'''

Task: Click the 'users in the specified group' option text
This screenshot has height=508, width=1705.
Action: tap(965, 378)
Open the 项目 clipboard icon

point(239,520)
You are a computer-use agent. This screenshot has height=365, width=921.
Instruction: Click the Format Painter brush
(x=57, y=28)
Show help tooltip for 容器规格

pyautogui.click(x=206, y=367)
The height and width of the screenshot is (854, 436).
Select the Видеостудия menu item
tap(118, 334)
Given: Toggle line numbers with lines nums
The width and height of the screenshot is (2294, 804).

'''

Task objective:
Convert every line of the listing above into a JSON list of strings, one string per line, leaving out the blank lines.

The answer:
[
  "Task: Click the 'users in the specified group' option text",
  "This screenshot has height=508, width=1705.",
  "Action: tap(965, 378)",
  "Open the 项目 clipboard icon",
  "point(239,520)",
  "You are a computer-use agent. This screenshot has height=365, width=921.",
  "Instruction: Click the Format Painter brush",
  "(x=57, y=28)",
  "Show help tooltip for 容器规格",
  "pyautogui.click(x=206, y=367)",
  "The height and width of the screenshot is (854, 436).",
  "Select the Видеостудия menu item",
  "tap(118, 334)",
  "Given: Toggle line numbers with lines nums",
  "The width and height of the screenshot is (2294, 804)."
]